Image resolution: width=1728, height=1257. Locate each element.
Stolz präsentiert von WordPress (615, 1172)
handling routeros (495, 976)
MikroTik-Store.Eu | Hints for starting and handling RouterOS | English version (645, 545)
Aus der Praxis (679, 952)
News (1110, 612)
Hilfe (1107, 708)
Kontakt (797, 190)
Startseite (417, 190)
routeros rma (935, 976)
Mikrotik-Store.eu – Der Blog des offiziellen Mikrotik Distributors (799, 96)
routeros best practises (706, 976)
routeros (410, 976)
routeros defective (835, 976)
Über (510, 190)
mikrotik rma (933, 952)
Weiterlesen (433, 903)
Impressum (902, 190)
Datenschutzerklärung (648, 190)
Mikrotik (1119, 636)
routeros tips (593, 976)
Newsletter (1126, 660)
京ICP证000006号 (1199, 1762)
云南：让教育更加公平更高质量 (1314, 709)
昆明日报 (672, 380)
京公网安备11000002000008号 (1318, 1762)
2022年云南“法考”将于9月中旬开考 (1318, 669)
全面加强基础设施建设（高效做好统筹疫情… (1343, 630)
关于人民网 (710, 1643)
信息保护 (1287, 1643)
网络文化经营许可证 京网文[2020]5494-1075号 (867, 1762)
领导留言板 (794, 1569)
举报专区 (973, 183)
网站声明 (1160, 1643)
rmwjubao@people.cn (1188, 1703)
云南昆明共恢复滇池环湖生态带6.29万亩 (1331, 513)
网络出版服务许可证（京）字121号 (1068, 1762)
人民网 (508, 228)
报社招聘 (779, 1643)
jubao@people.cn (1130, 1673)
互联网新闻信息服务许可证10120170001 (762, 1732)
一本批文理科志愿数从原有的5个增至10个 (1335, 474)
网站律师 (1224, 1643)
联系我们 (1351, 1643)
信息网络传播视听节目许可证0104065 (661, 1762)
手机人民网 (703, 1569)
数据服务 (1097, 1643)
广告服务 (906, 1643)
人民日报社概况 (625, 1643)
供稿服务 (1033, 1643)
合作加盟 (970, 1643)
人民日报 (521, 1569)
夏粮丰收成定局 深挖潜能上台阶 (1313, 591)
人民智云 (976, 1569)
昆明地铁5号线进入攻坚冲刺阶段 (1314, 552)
◇ ◇ ◇ ◇ ◇
■ **To do**:
What lines above contain the word "Store"? Please copy each one.

■ **Exercise solution**:
MikroTik-Store.Eu | Hints for starting and handling RouterOS | English version (645, 545)
Mikrotik-Store.eu – Der Blog des offiziellen Mikrotik Distributors (799, 96)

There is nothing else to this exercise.